Mesmo com mais de duas horas de duração, “Invencível” não responde questões básicas sobre o contexto social para o ódio contra os ítalo-americanos durante a infância do protagonista nem como foi a entrada de Louis Zamperini no Exército ou até mesmo o que o fazia ser tão desligado nas corridas e reagir no final. Fazer uma tentativa de entender qual o pensamento dele em relação à guerra ou matar pessoas como faz ao jogar uma bomba devastadora em uma ilha japonesa na sequência inicial do filme poderia soar como uma blasfêmia para um herói americano perante as condições trazidas pelo projeto. O único conflito psicológico abordado sobre o protagonista está na relação dele com Deus, sendo isso calcado em situações nada verossímeis como uma chuva vinda na hora exata somente para realçar a superioridade daquele sujeito ao aceitar a figura divina e desejar o perdão e não a vingança para seus rivais.

Se o roteiro do filme estivesse a cargo apenas de Richard LaGravenese (do meloso “P.S. Eu Te Amo” e “Água Para Elefantes”) e William Nicholson (“Os Miseráveis”) tal superficialidade seria compreendida pelo pouco talento de ambos, porém, ver nos créditos o nome dos sempre sarcásticos e cínicos Joel e Ethan Coen assusta por um resultado medíocre como o alcançado.

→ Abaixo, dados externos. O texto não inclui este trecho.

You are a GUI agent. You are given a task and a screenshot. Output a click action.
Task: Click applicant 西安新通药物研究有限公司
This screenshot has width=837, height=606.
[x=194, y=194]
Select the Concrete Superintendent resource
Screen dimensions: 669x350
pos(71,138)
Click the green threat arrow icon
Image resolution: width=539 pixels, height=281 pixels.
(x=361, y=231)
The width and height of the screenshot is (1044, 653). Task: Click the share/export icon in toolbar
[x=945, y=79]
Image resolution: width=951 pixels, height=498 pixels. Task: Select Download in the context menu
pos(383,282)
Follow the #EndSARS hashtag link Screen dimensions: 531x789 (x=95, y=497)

A direção de Angelina Jolie, entretanto, explica bastante essas escolhas narrativas. Se na estreia dela em “Na Terra de Amor e Ódio” havia uma tentativa de mesclar um melodrama amoroso com as atrocidades vistas na guerra, a esposa de Brad Pitt se entrega aos exageros em “Invencível”. Desde a trilha sonora de Alexandre Desplat feita para chorar em tons açucarados passando até a utilização de frases de efeito para realçar determinada passagem (“um instante de dor vale mais que uma vida de glórias”) passando por cenas dignas dos dramalhões de novelas das 9 como o policial que deu uma bronca ao escutar a prova de Zamperinni na rádio ou o abraço dos irmãos na estação de trem, não há espaço para sutileza no projeto. Para piorar, a montagem consegue ser um verdadeiro desastre ao não encaixar os flashbacks com os momentos da guerra, gerando uma sensação de confusão temporal com os acontecimentos ocorridos durante o conflito. Isso para não falar na vergonhosa passagem de tempo copiada de “Forrest Gump” da adolescência para a fase adulta e da tentativa de esconder o modesto oitavo lugar do protagonista na prova olímpica com uma narração feita como se ele tivesse ganhado uma medalha.

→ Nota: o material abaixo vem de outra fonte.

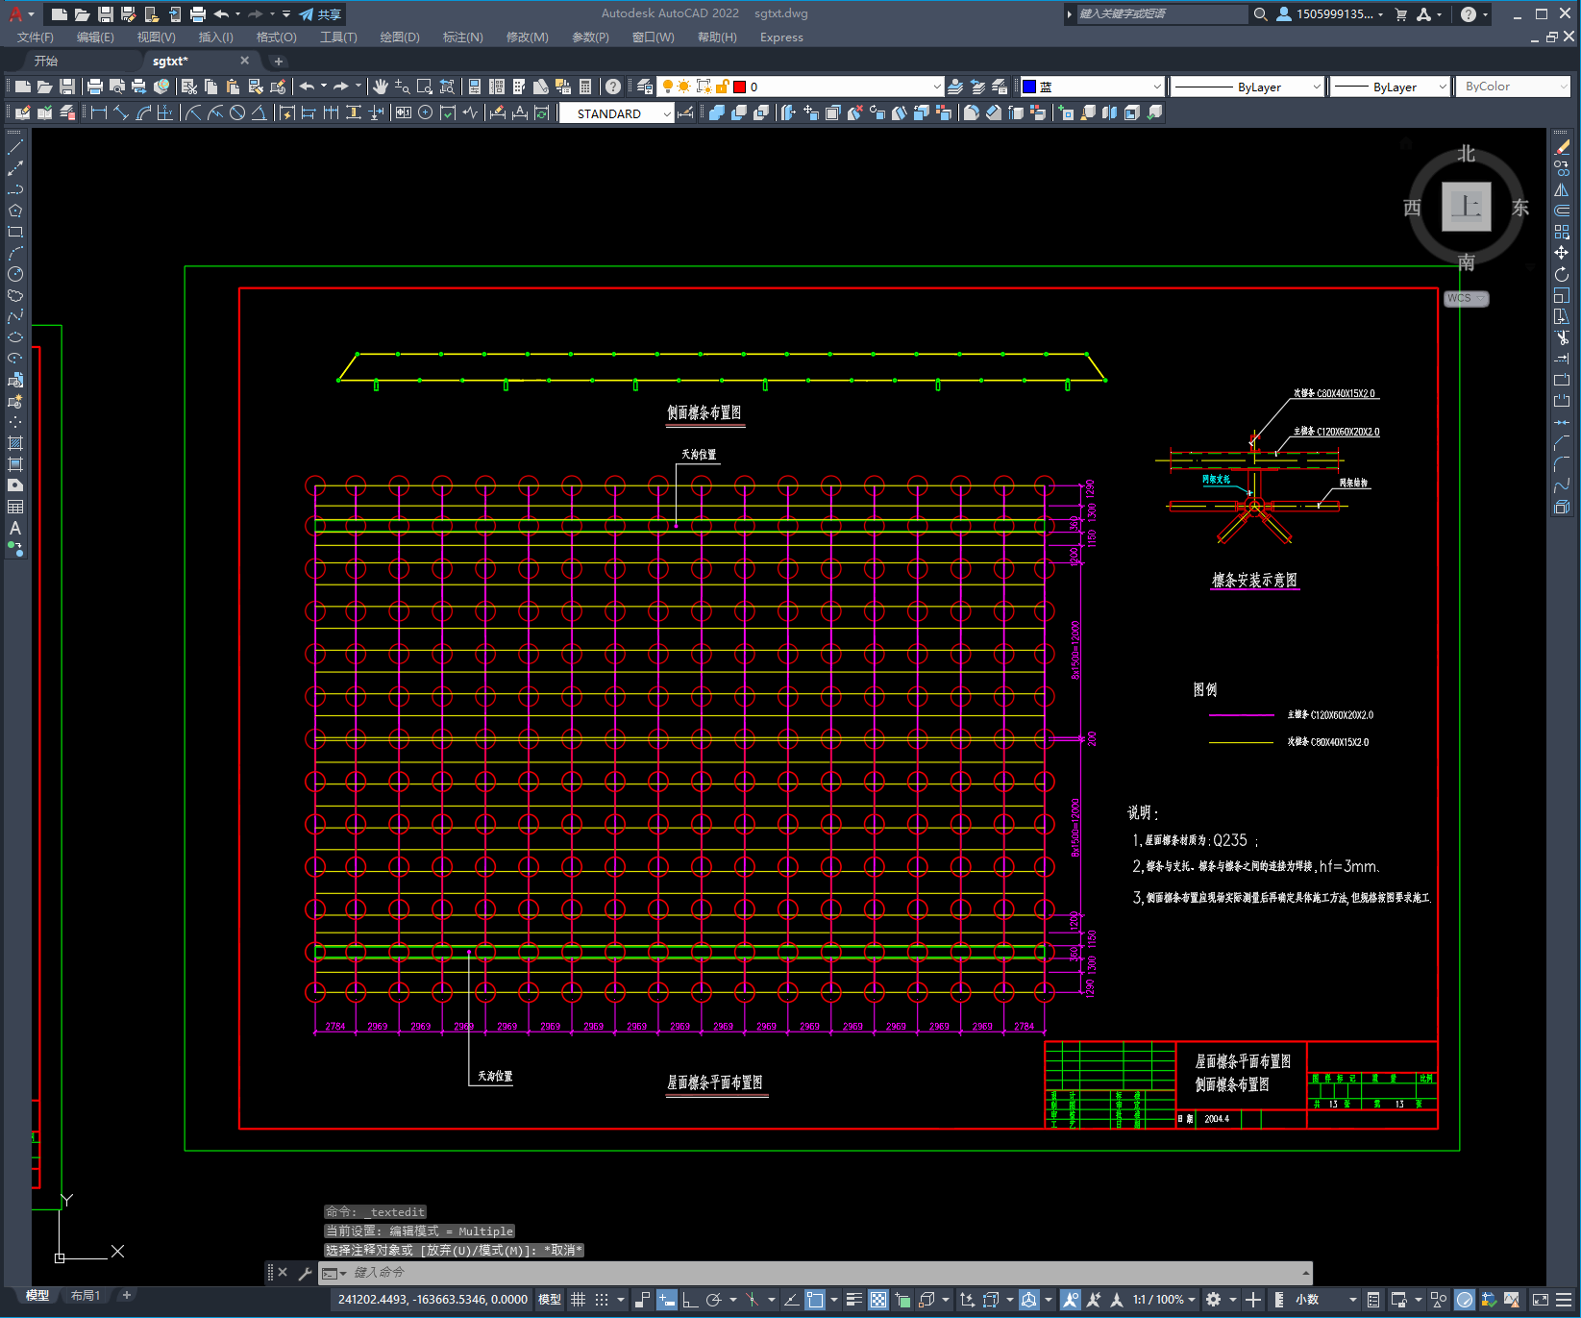Select the Line drawing tool
This screenshot has height=1318, width=1581.
click(x=15, y=148)
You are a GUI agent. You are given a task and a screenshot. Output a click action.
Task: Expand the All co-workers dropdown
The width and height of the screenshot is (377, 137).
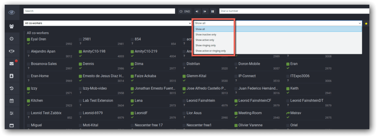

Exceto pelo esforço de Jack O’Connell em se entregar fisicamente para o papel, “Invencível” é uma profusão de erros que irrita por ser incapaz de tratar o espectador como um sujeito pensante. Ao querer trazer Louis Zamperini como um herói sem defeitos, Angelina Jolie esquece de ainda se tratar de uma figura com possibilidades de ter acessos de raiva ou tratar mal alguém como todos nós.

Trabalhar esses aspectos não diminui a grandeza de ninguém; pelo contrário, ressalta muito mais o caráter e as qualidades de uma pessoa pelo retrato mais próximo da realidade. Algo que “Invencível” passa longe, MUITO longe.